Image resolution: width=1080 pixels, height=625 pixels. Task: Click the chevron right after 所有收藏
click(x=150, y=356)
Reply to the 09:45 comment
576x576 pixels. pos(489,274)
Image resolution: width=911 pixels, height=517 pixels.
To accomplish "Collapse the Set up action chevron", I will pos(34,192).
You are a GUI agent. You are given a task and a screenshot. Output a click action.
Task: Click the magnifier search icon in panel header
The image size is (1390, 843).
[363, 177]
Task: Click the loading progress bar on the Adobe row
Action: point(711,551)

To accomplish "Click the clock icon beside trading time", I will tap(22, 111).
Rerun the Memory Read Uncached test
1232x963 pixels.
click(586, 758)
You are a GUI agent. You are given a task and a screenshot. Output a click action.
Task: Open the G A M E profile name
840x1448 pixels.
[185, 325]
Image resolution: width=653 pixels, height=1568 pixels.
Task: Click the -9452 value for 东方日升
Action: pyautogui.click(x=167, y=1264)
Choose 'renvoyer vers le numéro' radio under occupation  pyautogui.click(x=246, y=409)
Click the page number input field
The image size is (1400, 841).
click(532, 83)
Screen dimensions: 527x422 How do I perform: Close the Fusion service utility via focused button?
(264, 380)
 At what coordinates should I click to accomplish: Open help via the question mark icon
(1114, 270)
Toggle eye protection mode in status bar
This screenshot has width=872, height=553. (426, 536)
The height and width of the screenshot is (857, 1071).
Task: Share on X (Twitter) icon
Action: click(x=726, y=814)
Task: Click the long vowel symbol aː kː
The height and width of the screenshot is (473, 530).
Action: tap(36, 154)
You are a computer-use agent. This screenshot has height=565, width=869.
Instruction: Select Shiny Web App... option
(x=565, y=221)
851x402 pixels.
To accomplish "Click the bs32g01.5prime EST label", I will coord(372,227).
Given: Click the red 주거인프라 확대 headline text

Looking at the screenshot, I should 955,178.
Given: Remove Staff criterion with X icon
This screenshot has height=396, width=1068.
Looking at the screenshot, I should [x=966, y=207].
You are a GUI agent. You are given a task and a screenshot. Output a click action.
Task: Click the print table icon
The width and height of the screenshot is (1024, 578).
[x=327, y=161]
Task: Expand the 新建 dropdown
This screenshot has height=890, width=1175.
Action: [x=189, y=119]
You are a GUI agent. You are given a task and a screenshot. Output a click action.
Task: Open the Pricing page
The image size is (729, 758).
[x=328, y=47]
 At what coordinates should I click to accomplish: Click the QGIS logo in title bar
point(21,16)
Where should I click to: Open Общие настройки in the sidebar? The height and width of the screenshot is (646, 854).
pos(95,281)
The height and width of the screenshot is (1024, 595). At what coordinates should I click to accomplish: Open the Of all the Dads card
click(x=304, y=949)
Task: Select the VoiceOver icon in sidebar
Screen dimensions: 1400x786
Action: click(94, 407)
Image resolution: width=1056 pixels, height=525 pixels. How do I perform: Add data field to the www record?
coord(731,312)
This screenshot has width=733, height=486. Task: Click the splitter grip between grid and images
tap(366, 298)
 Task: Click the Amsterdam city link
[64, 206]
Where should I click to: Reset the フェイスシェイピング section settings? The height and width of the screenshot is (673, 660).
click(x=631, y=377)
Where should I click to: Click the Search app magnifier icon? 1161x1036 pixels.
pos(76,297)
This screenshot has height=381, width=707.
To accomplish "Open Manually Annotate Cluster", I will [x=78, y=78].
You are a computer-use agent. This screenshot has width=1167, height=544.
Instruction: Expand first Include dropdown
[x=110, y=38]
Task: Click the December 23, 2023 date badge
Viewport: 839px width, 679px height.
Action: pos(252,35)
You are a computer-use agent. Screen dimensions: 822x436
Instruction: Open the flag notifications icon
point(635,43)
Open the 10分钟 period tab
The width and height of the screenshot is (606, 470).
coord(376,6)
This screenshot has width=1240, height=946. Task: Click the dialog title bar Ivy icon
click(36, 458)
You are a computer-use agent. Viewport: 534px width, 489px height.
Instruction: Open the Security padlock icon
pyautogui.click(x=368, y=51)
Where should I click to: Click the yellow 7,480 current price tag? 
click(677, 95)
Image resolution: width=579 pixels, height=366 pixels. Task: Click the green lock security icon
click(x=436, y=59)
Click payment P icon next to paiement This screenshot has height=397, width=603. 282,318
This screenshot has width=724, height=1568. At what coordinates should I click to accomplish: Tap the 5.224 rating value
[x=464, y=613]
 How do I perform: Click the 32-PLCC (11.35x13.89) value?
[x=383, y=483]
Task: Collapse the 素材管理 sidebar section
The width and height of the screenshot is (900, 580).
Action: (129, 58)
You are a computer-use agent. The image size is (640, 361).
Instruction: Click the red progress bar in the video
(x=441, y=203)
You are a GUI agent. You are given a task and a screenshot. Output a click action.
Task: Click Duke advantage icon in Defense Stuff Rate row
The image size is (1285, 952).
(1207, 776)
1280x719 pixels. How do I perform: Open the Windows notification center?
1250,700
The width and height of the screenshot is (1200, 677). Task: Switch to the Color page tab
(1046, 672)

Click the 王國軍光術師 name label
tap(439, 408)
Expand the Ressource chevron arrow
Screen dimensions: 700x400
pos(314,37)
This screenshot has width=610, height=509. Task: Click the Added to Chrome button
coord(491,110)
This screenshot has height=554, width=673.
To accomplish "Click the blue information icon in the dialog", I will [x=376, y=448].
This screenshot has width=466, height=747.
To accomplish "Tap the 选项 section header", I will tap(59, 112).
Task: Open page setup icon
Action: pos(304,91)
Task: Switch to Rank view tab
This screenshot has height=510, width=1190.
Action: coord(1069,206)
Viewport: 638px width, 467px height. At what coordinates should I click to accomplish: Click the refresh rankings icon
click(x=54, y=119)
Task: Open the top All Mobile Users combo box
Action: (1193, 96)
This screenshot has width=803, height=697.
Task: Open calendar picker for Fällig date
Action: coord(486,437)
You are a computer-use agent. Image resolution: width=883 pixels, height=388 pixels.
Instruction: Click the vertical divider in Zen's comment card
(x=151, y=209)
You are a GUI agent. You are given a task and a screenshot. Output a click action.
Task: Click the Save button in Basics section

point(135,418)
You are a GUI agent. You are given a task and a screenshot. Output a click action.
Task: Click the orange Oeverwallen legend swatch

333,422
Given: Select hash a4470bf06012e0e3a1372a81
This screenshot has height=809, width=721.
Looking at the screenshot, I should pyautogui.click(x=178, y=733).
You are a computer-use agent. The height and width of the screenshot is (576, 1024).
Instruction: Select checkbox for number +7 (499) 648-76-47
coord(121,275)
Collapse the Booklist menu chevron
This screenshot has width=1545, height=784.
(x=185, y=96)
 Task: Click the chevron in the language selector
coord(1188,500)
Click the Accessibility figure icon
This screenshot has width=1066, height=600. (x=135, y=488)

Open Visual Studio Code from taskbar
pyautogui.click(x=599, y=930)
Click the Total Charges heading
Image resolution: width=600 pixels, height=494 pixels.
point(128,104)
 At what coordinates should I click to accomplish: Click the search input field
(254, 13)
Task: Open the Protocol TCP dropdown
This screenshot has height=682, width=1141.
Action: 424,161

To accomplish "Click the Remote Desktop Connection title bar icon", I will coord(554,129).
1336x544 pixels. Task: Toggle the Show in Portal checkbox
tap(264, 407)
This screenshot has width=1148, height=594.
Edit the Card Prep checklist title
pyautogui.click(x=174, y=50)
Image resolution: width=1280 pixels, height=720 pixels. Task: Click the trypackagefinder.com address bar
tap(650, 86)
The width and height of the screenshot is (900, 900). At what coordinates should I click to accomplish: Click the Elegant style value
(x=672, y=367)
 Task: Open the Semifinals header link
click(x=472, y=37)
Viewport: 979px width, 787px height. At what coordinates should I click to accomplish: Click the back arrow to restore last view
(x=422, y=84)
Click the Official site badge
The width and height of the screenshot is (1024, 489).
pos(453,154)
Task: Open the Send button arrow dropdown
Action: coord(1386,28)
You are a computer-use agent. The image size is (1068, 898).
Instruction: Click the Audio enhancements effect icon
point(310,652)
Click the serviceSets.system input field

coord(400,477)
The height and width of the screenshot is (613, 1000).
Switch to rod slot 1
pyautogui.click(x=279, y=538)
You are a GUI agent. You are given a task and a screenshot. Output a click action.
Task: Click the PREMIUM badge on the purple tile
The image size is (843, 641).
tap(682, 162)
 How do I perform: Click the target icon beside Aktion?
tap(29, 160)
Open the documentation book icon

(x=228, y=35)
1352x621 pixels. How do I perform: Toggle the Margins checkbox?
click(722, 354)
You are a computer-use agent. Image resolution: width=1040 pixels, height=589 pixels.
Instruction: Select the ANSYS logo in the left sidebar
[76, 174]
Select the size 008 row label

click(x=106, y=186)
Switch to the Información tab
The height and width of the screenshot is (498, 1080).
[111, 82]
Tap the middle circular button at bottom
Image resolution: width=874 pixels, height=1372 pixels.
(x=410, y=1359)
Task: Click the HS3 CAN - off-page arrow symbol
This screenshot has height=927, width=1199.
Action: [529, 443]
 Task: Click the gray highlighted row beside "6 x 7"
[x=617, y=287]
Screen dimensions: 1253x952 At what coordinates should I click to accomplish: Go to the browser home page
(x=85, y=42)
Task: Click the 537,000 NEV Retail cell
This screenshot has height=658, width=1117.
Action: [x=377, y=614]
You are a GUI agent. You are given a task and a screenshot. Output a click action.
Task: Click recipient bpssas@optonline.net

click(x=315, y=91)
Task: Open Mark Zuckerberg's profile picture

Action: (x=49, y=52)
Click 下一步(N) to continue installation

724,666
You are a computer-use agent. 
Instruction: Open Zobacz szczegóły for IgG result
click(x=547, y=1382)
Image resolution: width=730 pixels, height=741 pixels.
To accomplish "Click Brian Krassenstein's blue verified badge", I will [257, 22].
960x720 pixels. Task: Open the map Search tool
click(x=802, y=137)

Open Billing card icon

BRIEF:
Using the entries above, give again exactly the lines from the line holding "The width and height of the screenshot is (1024, 489)." through the line holding "Task: Click the 537,000 NEV Retail cell". Include both end lines and nothing else.

TASK OUTPUT:
The width and height of the screenshot is (1024, 489).
pos(453,154)
Task: Open the Send button arrow dropdown
Action: coord(1386,28)
You are a computer-use agent. The image size is (1068, 898).
Instruction: Click the Audio enhancements effect icon
point(310,652)
Click the serviceSets.system input field

coord(400,477)
The height and width of the screenshot is (613, 1000).
Switch to rod slot 1
pyautogui.click(x=279, y=538)
You are a GUI agent. You are given a task and a screenshot. Output a click action.
Task: Click the PREMIUM badge on the purple tile
The image size is (843, 641).
tap(682, 162)
 How do I perform: Click the target icon beside Aktion?
tap(29, 160)
Open the documentation book icon

(x=228, y=35)
1352x621 pixels. How do I perform: Toggle the Margins checkbox?
click(722, 354)
You are a computer-use agent. Image resolution: width=1040 pixels, height=589 pixels.
Instruction: Select the ANSYS logo in the left sidebar
[76, 174]
Select the size 008 row label

click(x=106, y=186)
Switch to the Información tab
The height and width of the screenshot is (498, 1080).
[111, 82]
Tap the middle circular button at bottom
Image resolution: width=874 pixels, height=1372 pixels.
(x=410, y=1359)
Task: Click the HS3 CAN - off-page arrow symbol
This screenshot has height=927, width=1199.
Action: [529, 443]
 Task: Click the gray highlighted row beside "6 x 7"
[x=617, y=287]
Screen dimensions: 1253x952 At what coordinates should I click to accomplish: Go to the browser home page
(x=85, y=42)
Task: Click the 537,000 NEV Retail cell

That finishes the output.